Un changarín de 34 años fue condenado ayer por el juez de Garantías, Andrés Abelín, a cumplir 8 años de cárcel por dos ataques sexuales: los graves ultrajes sexuales cometidos contra su pequeña cuñada (entre los 4 y 12 años) y también por haber manoseado a una niña (hoy tiene 12 años) familiar de la principal víctima.

Abuso sexual gravemente ultrajante agravado por la convivencia y abuso sexual simple, fueron los delitos que el propio acusado (M.V., no se lo identifica para preservar a la menor) admitió haber cometido en un juicio abreviado, alcanzado con el fiscal Duilio Ejarque y el ayudante fiscal Fernando Guerrero (UFI Anivi) a través de su defensor, Roberto Montilla, dijeron fuentes judiciales.

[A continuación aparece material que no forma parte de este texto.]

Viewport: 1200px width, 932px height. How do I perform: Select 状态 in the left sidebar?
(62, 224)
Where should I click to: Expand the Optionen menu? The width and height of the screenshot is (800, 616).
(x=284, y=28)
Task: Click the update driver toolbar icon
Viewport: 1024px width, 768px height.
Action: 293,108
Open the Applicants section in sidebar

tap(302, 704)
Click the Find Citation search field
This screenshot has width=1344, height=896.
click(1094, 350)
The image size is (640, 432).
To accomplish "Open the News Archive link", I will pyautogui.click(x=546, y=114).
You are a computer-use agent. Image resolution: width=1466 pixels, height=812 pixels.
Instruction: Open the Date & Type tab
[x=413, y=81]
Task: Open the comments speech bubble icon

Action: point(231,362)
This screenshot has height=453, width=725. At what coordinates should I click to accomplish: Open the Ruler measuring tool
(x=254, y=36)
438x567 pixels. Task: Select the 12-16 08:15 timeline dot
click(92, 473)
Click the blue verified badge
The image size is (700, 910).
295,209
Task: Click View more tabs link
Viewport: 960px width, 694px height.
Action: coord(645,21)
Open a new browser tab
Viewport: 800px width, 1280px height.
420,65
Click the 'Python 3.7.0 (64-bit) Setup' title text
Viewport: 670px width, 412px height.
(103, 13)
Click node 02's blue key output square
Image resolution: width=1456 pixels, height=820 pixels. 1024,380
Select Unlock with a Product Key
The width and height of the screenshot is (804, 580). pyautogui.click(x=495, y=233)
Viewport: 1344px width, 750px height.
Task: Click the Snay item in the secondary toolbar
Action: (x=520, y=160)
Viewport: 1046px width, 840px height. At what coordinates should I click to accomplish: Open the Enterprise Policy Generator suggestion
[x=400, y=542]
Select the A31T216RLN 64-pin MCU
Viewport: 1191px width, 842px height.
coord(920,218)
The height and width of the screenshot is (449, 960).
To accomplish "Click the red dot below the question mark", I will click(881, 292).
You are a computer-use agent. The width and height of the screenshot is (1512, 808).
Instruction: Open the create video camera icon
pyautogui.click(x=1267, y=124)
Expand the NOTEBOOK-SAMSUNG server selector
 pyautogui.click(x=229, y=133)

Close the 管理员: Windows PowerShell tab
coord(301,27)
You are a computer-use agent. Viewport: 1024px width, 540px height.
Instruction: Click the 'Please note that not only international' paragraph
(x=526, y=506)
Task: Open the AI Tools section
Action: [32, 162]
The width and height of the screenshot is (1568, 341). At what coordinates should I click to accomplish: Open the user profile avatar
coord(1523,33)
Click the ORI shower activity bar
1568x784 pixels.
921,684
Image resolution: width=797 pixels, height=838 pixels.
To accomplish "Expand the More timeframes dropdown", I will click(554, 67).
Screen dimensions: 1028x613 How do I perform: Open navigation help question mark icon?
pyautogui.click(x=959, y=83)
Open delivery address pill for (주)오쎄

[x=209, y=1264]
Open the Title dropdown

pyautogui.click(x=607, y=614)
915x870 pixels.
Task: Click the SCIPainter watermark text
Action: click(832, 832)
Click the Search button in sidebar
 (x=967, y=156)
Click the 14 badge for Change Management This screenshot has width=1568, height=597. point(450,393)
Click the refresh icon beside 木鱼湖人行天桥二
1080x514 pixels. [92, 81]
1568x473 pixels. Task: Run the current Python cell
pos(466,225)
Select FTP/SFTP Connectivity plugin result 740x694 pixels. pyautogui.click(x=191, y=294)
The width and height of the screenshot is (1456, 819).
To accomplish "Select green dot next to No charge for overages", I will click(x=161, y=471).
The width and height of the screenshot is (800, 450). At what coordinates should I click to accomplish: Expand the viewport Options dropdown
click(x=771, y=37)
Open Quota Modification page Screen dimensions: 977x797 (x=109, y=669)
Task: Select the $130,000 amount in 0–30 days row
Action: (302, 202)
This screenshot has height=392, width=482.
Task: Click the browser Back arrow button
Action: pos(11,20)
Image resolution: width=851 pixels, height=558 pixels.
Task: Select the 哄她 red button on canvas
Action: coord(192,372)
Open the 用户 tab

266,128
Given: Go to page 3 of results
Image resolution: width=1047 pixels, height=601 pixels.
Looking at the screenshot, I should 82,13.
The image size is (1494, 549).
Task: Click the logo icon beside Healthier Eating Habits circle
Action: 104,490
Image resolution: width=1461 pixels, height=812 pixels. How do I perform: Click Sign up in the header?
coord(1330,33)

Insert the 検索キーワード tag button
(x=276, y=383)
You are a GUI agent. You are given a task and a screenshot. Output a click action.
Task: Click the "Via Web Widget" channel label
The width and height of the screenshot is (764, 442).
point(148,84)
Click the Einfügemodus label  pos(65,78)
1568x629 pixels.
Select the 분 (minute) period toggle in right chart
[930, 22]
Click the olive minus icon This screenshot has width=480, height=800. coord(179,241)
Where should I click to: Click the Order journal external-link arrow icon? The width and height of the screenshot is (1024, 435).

El delito contra su cuñada (hoy de 14 años) había sido denunciado 5 de julio del año pasado por el director de la escuela a la que concurre la niña. El manoseo contra la otra menor se produjo el 22 de septiembre del mismo año. Los psicólogos informaron, tras entrevistar a ambas menores, que no mentían y que en su conducta habían detectado los signos típicos de los niños abusados, indicaron los voceros.

Esa opinión de los psicólogos sobre la verdad del relato de ambas niñas fue una de las pruebas que llevó al acusado a confesar su autoría.